FDA rejects Sandoz's Neulasta copy, giving Amgen a break from the biosim onslaught

Amgen’s ($AMGN) aging superstars have been under assault lately by Novartis’ ($NVS) Sandoz unit and its biosimilars ambitions. But the Big Biotech scored a break at the hands of regulators: The FDA rebuffed Sandoz's biosim version of Amgen's blockbuster Neulasta, Novartis disclosed Tuesday.

Within its Q2 results, Novartis revealed that its Neulasta biosimilar candidate had been turned down by the FDA, which issued a complete response letter after accepting the company’s application last November.

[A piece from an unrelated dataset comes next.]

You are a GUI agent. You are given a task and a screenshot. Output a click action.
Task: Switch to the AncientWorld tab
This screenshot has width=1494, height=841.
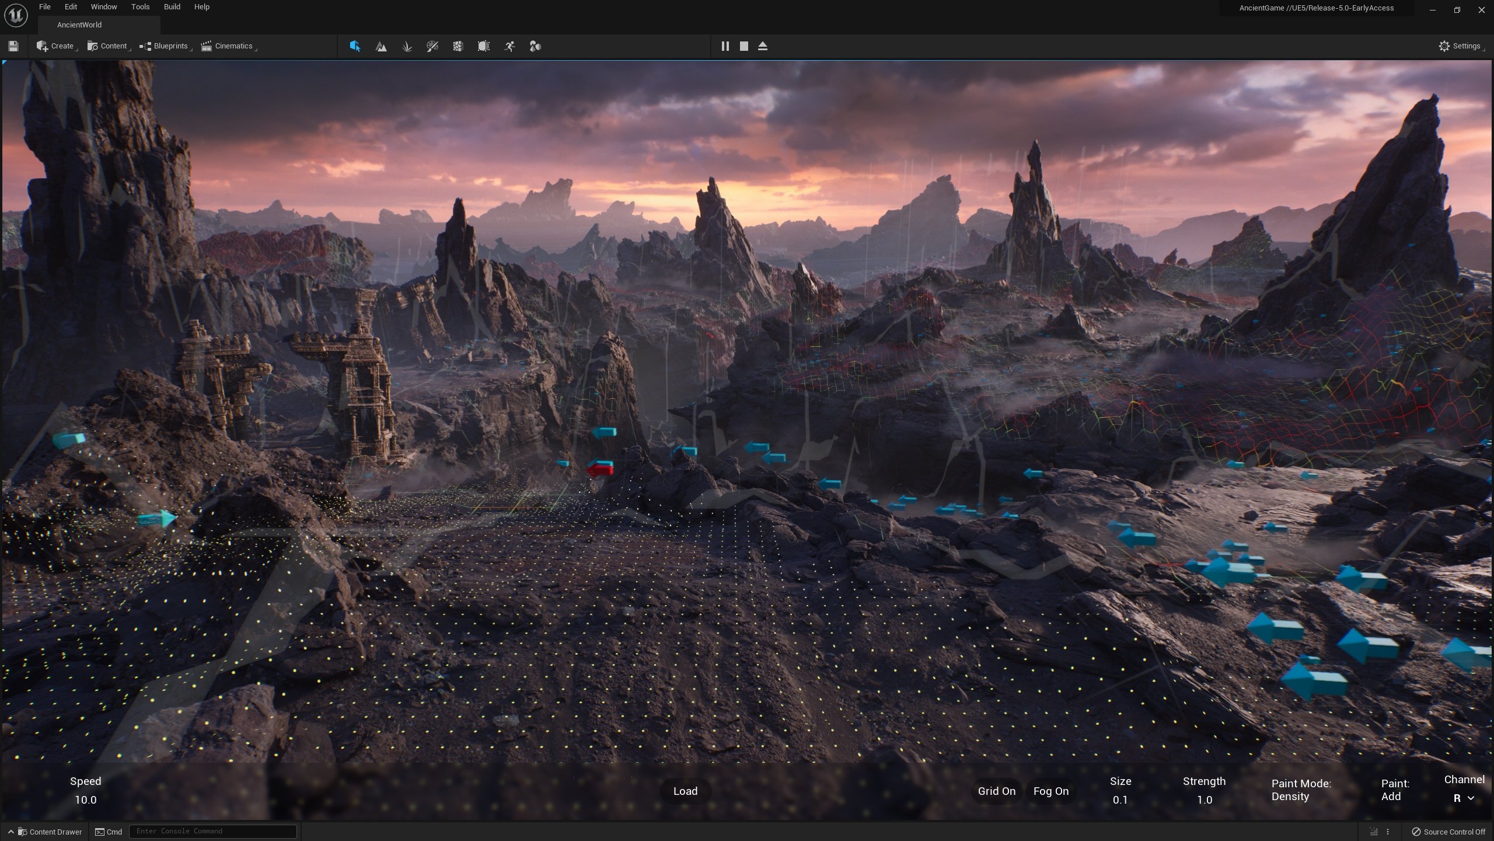(79, 25)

“We are working with the agency to address remaining questions,” the Swiss pharma giant said, without providing details.

It’s good news for Amgen, which has so far been the only victim of Sandoz’s biosimilar trailblazing in the U.S. Last year, Sandoz became the first to hit the U.S. market with a biosim--Zarxio, a copy of Amgen’s Neupogen--and it has also taken aim at the drugmaker’s anti-TNF giant Enbrel. An FDA advisory committee last week recommended that the agency green light Sandoz's copy in all of Enbrel’s approved indications.

Now, the California company has at least a bit more time to keep Neulasta’s blockbuster haul all to itself. Amgen’s No. 2 seller, behind Enbrel, Neulasta netted $4.72 billion in sales last year, with $3.89 billion of that coming in the U.S.

It’s not the first time the FDA has rejected an Amgen knockoff, either. Last October, regulators turned away Pfizer’s ($PFE) Hospira unit, which was seeking to pass muster with a biosimilar version of kidney disease drug Epogen.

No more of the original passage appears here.